When a woman challenges the prototype and indeed the stereotype attached to her gender, when she comes from a family that encourages her to do so she takes decisions that might be instinctive but come out as bold and courageous. And this perhaps is the lesson for women and families to learn from the Varnika Kundu case, where she fought off a determined effort by two goons to abduct her on the empty midnight roads of Chandigarh.

This is the lesson that she herself has understood. In a flash, through an ordeal that no woman should experience.

Were you terrified? Absolutely, she says. “You know I am having a hard time with this courage thing, ‘you are so brave’, I was just terrified, and was fighting for my survival without thinking, I just knew I had to get away”, she says. And get away she did, without giving up, without wailing, having the presence of mind to call the police, and to repeatedly avoid the two men chasing her through the Union Territory in their car.



She agrees that her response had a lot to do with her family, the encouragement that she has always got, where “we (her younger sister and her) were persons, and not girls”. She has gone through martial arts training. And where, as her mother adds, “we discussed her security and safety as she often has to come back late, and where we actually talked that in such a scenario what kick she would give, what punch she would throw.”

Interesting, as the conversations at the dinner table were not about her not pursuing the career she has chosen but of equipping herself to deal with would be assaulters like the Haryana BJP president’s son Vikas Barala and his friend who are now finally in custody in Chandigarh with the right cases slapped against them.

Varnika is a DJ, the only woman DJ in Chandigarh. She freelances, she loves music, she is composes music as well. Her parents are proud of her, have faith in her, and a father who took his girls trekking when they were tiny, certainly has never come in the way of them pursuing their dreams.

Varnika has had some rough days though. She was barely sleeping or eating. And it is only now “that I have got my appetite back.” And slept long hours with her mother waking her only in the afternoon.

When she reached home after the chase, the family did not have to take a decision to pursue the case. “We never took a decision, it was just so natural. We knew we had to see this through, it was never a decision but the only thing for us to do,” Varnika says. She admits that there was some apprehension, but the support has been “overwhelming.” So much that this dynamic, bright, intelligent young woman says, “it is such a cliche but I almost feel as if I was chosen, and now understand what I need to do.”

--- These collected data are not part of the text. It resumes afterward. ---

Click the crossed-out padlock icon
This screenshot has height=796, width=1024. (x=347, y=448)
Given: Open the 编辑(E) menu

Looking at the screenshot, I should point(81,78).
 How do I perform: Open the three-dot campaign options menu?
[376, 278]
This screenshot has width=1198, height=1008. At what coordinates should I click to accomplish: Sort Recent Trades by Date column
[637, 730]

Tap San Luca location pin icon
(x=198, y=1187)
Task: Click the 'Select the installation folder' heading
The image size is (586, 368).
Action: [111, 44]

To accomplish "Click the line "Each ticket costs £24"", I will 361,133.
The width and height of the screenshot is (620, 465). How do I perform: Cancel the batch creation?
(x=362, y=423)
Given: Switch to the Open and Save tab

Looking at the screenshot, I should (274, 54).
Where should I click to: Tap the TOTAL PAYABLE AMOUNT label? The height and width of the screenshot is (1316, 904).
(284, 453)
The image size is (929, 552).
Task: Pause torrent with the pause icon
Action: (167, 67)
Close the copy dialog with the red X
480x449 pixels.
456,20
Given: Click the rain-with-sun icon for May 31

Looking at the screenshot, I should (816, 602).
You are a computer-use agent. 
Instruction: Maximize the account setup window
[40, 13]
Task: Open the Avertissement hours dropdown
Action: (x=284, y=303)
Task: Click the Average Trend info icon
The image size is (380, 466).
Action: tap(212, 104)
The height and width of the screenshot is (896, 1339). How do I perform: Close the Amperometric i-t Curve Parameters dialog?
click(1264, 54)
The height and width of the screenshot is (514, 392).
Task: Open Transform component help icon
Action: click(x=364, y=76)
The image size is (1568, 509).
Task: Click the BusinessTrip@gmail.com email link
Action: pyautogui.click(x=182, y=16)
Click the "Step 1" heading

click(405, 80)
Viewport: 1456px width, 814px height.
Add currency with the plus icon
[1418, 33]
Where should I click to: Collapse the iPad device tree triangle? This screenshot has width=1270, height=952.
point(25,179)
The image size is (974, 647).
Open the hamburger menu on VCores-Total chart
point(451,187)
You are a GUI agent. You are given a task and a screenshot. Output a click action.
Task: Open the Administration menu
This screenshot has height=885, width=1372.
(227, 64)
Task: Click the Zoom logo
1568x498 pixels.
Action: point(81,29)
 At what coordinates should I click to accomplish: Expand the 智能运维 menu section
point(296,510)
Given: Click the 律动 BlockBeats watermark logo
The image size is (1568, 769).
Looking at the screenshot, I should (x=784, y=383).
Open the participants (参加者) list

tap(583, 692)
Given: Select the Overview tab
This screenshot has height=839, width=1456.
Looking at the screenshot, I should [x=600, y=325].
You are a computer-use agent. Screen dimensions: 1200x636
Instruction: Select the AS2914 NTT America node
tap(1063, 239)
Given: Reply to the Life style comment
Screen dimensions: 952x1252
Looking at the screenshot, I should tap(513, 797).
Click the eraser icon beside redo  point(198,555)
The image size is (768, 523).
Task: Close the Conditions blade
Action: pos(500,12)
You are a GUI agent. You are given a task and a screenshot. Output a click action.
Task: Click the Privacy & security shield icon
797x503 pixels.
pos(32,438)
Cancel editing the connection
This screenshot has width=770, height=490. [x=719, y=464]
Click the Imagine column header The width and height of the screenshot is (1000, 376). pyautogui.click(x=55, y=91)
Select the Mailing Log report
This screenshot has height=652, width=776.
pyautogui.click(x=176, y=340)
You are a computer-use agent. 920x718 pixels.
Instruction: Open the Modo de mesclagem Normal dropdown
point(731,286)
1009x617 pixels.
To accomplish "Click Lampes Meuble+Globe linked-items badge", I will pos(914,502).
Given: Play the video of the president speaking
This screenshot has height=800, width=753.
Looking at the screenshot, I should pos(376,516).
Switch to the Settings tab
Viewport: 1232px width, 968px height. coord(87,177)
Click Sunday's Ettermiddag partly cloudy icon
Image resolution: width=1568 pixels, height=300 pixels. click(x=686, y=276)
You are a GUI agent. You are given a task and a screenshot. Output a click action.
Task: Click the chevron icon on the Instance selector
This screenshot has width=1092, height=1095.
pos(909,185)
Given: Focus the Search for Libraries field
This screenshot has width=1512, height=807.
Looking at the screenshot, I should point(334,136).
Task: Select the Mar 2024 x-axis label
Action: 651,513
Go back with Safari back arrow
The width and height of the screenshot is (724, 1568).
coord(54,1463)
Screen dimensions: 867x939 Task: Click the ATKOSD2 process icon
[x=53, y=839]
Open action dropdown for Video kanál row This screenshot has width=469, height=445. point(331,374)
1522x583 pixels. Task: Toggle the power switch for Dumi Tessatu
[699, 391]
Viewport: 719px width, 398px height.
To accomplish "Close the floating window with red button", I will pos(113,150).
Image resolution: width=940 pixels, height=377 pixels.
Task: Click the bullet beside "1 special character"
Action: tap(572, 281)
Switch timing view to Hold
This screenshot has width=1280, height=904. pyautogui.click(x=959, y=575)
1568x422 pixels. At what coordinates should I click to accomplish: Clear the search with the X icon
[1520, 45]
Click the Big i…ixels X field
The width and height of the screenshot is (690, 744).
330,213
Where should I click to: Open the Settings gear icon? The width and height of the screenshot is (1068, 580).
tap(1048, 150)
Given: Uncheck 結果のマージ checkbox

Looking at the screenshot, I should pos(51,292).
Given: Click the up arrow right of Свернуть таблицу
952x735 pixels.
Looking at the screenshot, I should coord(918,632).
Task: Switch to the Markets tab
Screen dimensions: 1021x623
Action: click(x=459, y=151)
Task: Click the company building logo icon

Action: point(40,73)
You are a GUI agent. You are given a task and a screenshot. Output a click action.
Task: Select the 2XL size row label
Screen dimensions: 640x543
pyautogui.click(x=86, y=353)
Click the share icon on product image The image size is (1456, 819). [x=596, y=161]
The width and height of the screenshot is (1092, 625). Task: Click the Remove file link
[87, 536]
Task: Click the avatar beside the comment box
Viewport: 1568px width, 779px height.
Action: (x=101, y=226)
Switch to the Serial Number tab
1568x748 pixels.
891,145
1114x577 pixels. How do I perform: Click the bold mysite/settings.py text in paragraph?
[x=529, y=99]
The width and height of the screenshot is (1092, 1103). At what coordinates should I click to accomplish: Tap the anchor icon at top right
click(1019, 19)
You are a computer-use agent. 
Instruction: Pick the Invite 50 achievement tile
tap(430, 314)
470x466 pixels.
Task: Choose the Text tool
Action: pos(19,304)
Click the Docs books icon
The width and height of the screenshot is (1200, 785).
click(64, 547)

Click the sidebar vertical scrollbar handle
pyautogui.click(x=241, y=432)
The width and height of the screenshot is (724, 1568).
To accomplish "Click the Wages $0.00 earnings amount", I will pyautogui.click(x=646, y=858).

And what she needs to and wants to do is to start an organisation to help such girls less fortunate than her, with counselling perhaps, help. She is just thinking it through but is clear that this is the path that she will pursue, following the realisation that she was saved because of her father being an Additional Chief Secretary, and another girl might not have survived the ordeal. And admits with the candour that defines her, that if her family had not come out in her support to fight the case, “I might not have, I might have not agreed, I might not have liked it, but I would probably not have fought it either.”

Her father Varinder Singh Kundu, confronted with the possibility of losing his daughter says, “Once my daughter came home safe nothing was difficult or too tough then, and I decided to go for justice and action against the men no matter who they were.” Varnika says that it is only now she has understood why people said it is going to a long and hard journey when the family decided to pursue the case, but it is a fight from which she is not prepared to back off.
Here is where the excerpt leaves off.